------ Source passage

A bad hair day can sour an entire mood, but for many people the bond with their hair runs far deeper than a passing frustration. A study published in the journal Body Image suggests that how someone relates to their hair may be closely tied to their sense of identity, self-worth, and psychological well-being in ways science has only recently begun to take seriously.
Led by Elly Anastasiades, a PhD Researcher at Anglia Ruskin University in the United Kingdom, study co-authors set out to explore what it means to have a positive, affirming relationship with hair. That means not just tolerating it but genuinely accepting and appreciating it. Their findings point to hair as a distinct and psychologically meaningful part of body image. Whether people accept their hair, learn to work with it, or use it to show who they are, that relationship may reflect something much larger about how they see themselves.
Hair concerns have long been linked in other research to depression, social anxiety, and shame. Yet the positive side of the story, what it looks like when someone actually feels good about their hair, has gone largely unexamined. This study begins to fill that gap.
Inside a Study on Hair and Body Image
Recruiting through social media ads for a project called “Tell us about your hair,” the team enrolled 21 adults living in the United Kingdom. Participants had to be at least 18 years old, fluent in English, and not currently experiencing significant hair loss, a deliberate choice, since hair loss can shape a person’s sense of self in ways that might differ from the experiences the researchers wanted to capture.
Final numbers broke down to 10 women, nine men, and two people who identified as non-binary, spanning a wide range of racialized and ethnic backgrounds. Ages ranged from 18 to 68. Interviews took place over video call between March and November 2024, lasting between 50 and 72 minutes, with an average of about 57 minutes. Participants received a gift voucher for their time.
Conversations stayed open-ended. While researchers came prepared with questions covering hair care routines, emotional connections to hair, and how participants responded to criticism, people were encouraged to steer the discussion wherever felt natural. Analysts then looked for patterns of meaning across all 21 interviews, while also accounting for how their own backgrounds might shape what they noticed.
Four Themes Behind a Positive Hair Relationship
Four major themes emerged from the interviews, offering a preliminary sense of what a genuinely positive relationship with hair might look like. These themes represent the researchers’ interpretation of what 21 people described, not a validated psychological model or a checklist that applies to everyone.
Loving My Hair centered on acceptance, not just tolerating hair but actually appreciating it for what it is. Participants described learning to notice what they liked and letting go of the urge to measure it against some imagined ideal. One participant, Kaia, described coming to terms with her hair’s thickness: “you accept what you have and you’re like, ‘Okay, yeah, well, maybe it’s a bit thin, maybe like, whatever, but it’s my hair.'” Acceptance did not mean pretending to love everything all the time.

------------

Your task :: In the passage about hair and body image, during which months and year did the interviews take place?

------ Data block

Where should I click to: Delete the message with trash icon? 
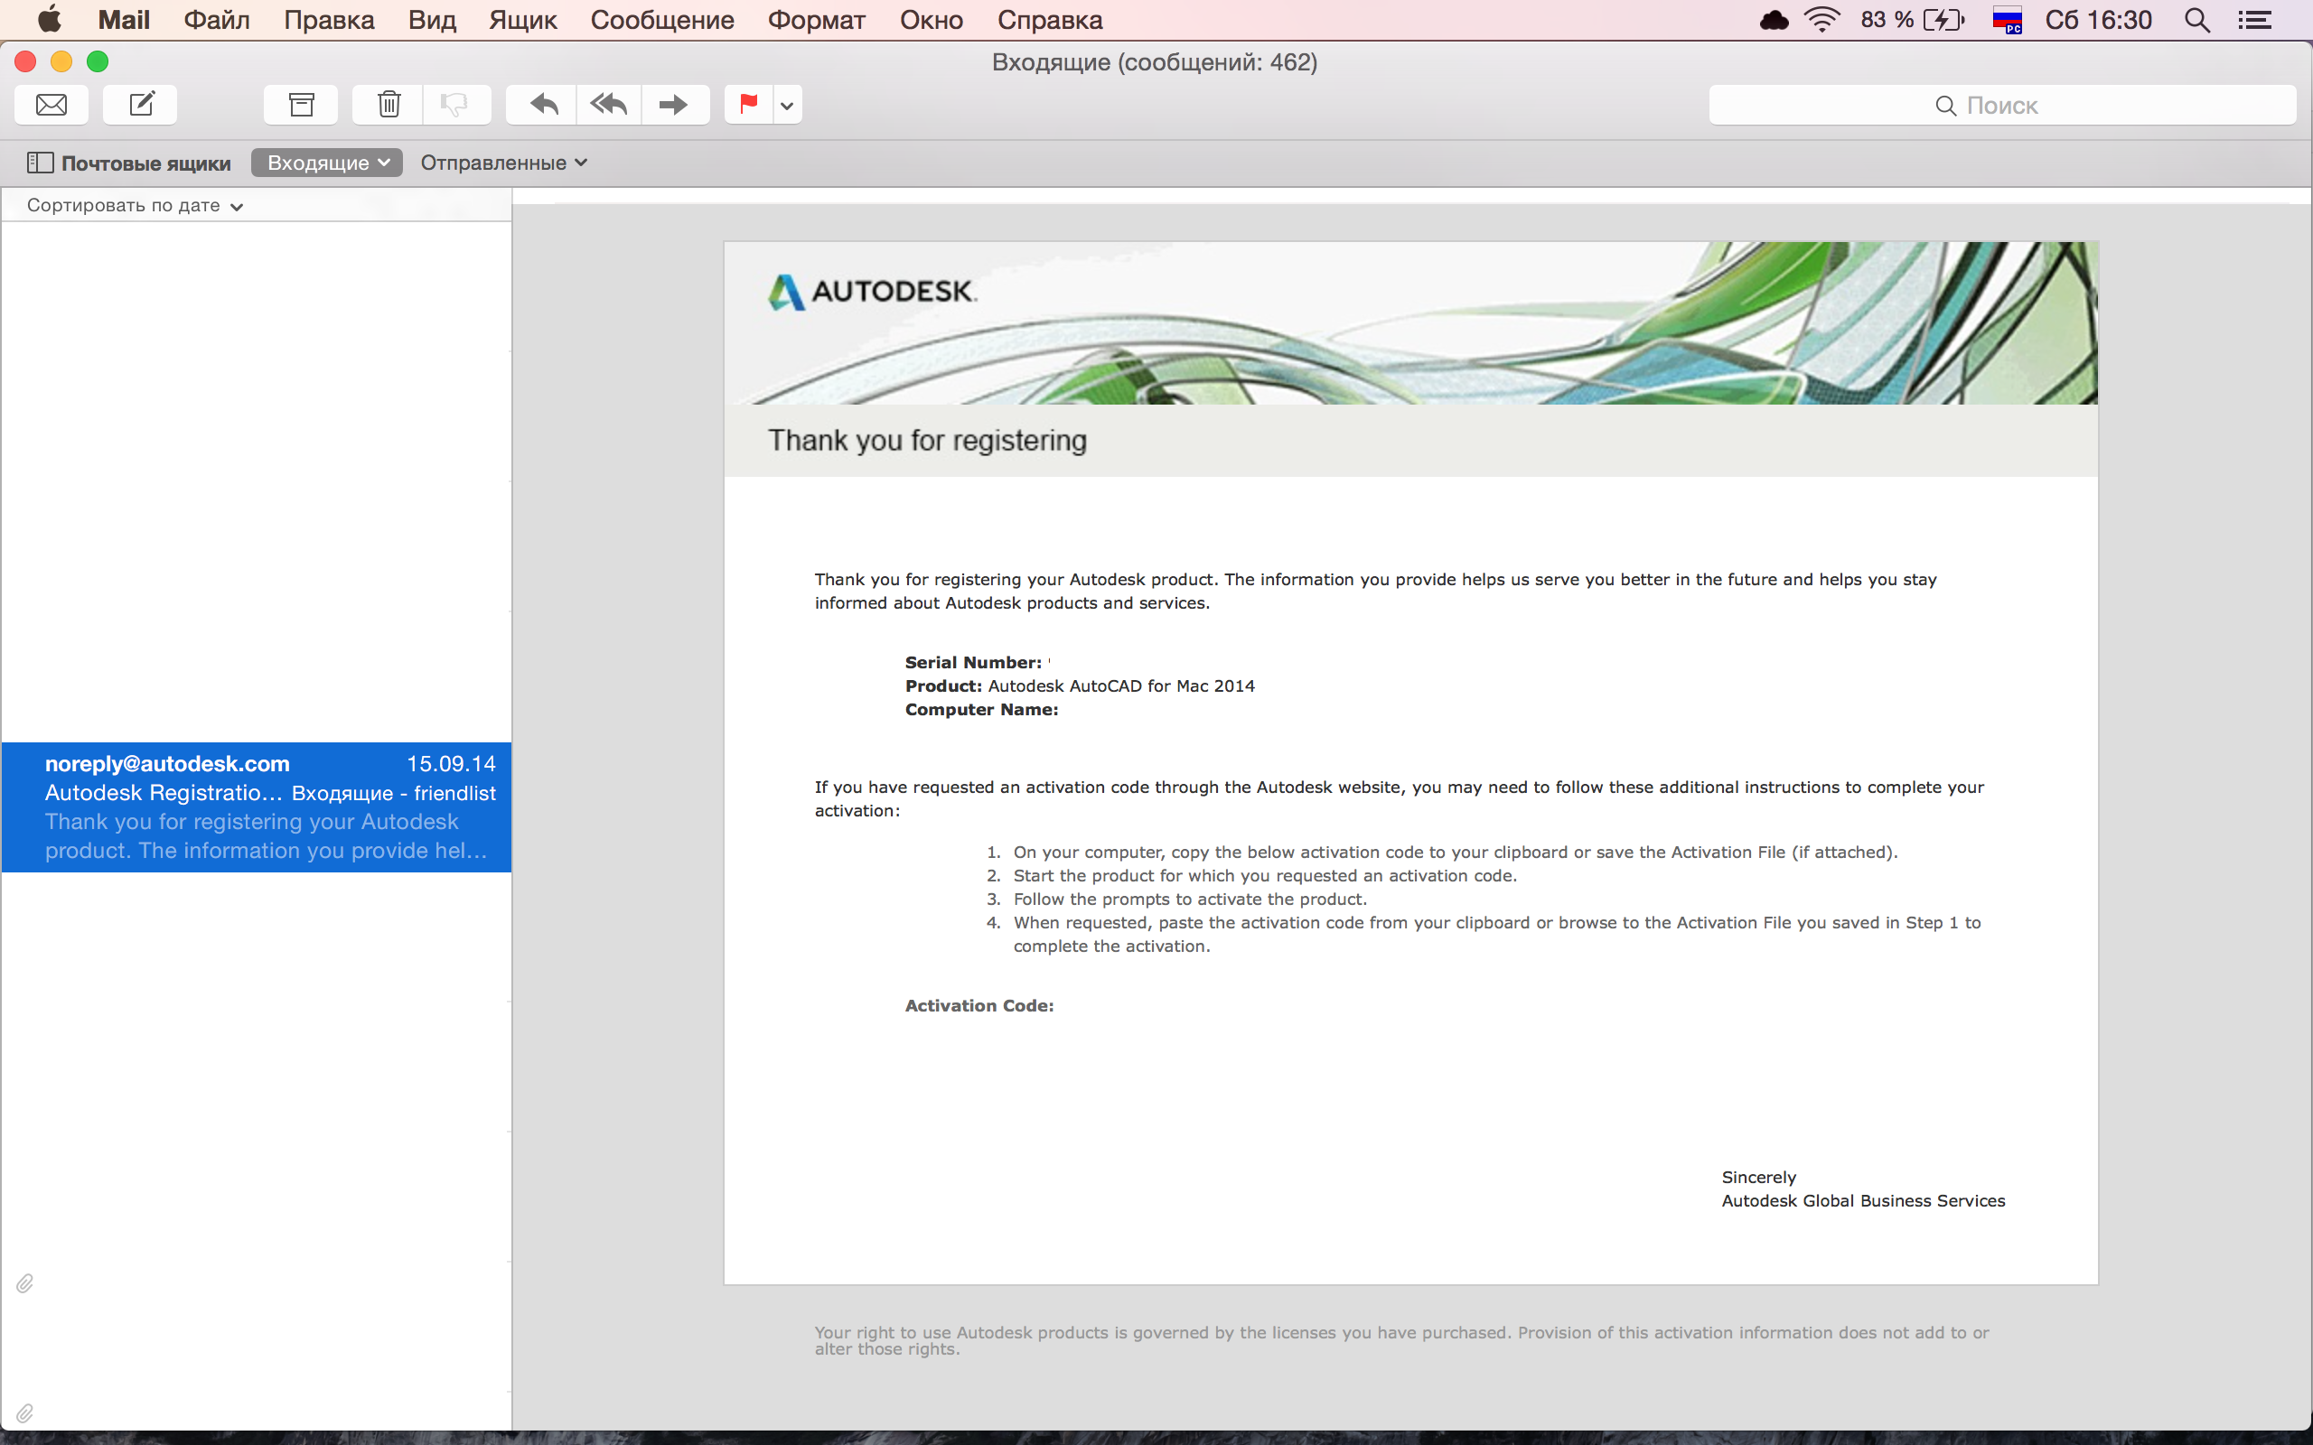(388, 104)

------------

Result for this task :: Between March and November 2024.